Friday, December 5, 2008

A humbling week..

Not that every week (day) isn't somewhat humbling, but this week has been especially so.  Working with my podcasting partner at Central (who is so on her game and hip with all the new apps) to my visits to a bunch of different sites nominated for the "eddie" awards, to watching some of the great Camtasia videos produced for training by JL, it's been a week of watching others who are much more adept at integrating technology.  It was fun, mind you.  I said humbling, not depressing.  But still, it seems a guy could search forever to find the best tools to promote learning and then they'd just invent a dozen new apps (or a web 4.0) and he'd have to start all over.  

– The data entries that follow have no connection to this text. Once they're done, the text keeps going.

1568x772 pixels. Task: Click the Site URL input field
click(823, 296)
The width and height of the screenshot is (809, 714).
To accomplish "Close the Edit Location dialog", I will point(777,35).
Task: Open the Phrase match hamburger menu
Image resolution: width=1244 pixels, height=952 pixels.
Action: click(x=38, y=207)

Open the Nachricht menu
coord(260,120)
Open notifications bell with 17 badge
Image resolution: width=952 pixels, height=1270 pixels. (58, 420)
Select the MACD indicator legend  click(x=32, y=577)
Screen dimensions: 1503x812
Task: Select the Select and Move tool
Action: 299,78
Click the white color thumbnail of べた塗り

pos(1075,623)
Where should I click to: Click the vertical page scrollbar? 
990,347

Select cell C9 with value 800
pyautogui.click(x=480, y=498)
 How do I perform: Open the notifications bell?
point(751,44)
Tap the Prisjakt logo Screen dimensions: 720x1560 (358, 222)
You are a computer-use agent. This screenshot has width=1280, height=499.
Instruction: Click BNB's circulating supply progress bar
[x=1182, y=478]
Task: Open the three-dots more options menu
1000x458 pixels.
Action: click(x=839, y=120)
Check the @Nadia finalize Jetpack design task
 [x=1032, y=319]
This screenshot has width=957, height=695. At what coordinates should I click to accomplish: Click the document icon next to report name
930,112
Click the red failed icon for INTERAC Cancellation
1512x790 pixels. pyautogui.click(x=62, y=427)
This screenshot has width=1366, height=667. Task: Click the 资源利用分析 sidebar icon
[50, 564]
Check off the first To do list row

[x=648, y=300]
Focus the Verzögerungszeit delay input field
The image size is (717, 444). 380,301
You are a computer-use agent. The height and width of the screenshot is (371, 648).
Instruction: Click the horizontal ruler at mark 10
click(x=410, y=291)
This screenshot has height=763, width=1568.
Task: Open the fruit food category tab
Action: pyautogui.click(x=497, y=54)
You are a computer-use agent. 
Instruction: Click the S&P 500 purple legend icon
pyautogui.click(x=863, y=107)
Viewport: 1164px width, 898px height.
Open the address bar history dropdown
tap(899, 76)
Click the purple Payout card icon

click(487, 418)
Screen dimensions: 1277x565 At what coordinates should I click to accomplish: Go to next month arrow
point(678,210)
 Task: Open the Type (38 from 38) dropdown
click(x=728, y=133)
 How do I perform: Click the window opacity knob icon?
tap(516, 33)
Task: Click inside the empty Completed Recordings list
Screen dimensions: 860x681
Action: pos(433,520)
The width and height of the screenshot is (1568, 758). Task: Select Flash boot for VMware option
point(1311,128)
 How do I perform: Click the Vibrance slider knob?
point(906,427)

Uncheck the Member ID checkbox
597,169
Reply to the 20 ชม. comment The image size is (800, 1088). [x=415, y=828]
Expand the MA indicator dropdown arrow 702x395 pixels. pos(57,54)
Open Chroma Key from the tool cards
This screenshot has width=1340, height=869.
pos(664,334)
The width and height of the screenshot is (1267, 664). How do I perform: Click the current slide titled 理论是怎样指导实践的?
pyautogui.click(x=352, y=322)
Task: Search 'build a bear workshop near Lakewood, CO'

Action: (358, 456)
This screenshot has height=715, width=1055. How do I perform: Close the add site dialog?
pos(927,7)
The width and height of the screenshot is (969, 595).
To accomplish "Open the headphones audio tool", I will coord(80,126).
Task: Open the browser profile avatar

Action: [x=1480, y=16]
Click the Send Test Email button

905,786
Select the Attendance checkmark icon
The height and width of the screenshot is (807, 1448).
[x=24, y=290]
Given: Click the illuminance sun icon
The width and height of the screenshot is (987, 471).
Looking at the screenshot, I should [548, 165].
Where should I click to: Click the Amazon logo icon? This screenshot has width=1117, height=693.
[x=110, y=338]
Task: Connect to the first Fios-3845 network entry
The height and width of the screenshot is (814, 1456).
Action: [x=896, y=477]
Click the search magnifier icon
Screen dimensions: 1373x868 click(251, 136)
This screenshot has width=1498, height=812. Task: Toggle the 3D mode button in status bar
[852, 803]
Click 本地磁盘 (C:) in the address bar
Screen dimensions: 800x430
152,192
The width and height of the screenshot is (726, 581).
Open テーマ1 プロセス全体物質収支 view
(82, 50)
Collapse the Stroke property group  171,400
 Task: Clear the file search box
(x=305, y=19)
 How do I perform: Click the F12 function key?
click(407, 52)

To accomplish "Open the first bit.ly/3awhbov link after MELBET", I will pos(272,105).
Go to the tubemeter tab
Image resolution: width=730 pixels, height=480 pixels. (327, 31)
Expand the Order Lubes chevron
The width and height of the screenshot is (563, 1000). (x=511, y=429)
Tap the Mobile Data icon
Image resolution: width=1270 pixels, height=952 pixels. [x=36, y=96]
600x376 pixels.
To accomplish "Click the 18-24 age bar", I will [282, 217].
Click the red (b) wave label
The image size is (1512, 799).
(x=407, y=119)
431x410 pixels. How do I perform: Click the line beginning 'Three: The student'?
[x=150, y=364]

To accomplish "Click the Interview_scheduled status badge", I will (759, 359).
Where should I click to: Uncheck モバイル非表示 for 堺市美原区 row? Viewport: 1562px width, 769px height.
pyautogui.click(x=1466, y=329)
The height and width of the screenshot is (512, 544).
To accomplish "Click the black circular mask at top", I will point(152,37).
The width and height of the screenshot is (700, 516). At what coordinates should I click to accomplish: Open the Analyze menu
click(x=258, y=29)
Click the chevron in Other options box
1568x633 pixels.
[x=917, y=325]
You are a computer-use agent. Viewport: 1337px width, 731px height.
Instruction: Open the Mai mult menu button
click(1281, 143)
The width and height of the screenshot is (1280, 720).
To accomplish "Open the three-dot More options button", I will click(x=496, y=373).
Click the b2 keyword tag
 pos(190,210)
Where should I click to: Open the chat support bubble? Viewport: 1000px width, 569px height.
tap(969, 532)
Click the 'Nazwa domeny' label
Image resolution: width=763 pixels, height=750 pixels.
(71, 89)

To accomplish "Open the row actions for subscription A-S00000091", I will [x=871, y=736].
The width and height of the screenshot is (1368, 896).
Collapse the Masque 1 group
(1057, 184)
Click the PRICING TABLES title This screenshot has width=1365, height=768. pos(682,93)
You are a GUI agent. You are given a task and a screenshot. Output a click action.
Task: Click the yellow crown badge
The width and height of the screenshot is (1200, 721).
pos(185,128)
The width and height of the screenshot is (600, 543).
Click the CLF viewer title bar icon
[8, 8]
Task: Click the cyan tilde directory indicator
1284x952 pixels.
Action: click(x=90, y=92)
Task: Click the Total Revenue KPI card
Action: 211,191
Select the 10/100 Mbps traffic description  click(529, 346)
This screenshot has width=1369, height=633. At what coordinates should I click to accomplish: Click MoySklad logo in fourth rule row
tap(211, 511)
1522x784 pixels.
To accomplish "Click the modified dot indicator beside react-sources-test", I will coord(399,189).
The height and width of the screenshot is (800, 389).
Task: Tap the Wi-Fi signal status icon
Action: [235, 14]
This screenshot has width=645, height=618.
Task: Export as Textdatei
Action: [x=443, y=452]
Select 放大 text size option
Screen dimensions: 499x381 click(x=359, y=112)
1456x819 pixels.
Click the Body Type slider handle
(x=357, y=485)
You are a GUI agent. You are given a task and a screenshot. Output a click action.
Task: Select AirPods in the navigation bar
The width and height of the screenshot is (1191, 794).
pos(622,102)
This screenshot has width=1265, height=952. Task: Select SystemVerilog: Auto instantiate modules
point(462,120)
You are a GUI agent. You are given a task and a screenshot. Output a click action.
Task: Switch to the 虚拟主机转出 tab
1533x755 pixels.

So I spent my week working on the Camtasia/PPT and CPS/PPT (making it a CPS/PPT/Camtasia) project.  I basically took a powerpoint lesson on sentence structure and camtasia'd the animations and voice-overs which resulted in a few short movies on the subject.  In camtasia, I cleaned up a couple problems and added highlighting in a few places to emphasize points.  Then, in CPS, I launched the ppt with the question bar on the bottom.  After each short video, I had them respond to questions, and then we moved on to the next section of the video, etc, etc.  I used a lot of visual humor to try to make some of the points, and also hoped that the rolling motion of a video presentation would hold attention and feel stimulating and familiar to the kids.  I wanted the stop/question session to be kind of sudden and shocking - like if a tv show or movie suddently stopped and addressed the audience.  I'm not sure that the video segment was narrative enough for that.  I mean, it did definitely hold their attention better than I do when I present the rules of sentence structure with notes or orally.  But, I don't know...  

And, the data goon inside of me says - "You don't know because you didn't set up any reliable measurement device.  In typical technowonk style, you ran ahead and tried something but didn't think in advance about how to measure it.  i.e. pre-event measurements of student engagement with the introduction to materials, score-based measurement on the pre-post lesson learning, narrative feedback on student enjoyment/engagement..."  Oh well.  Live and learn.  Gotta go.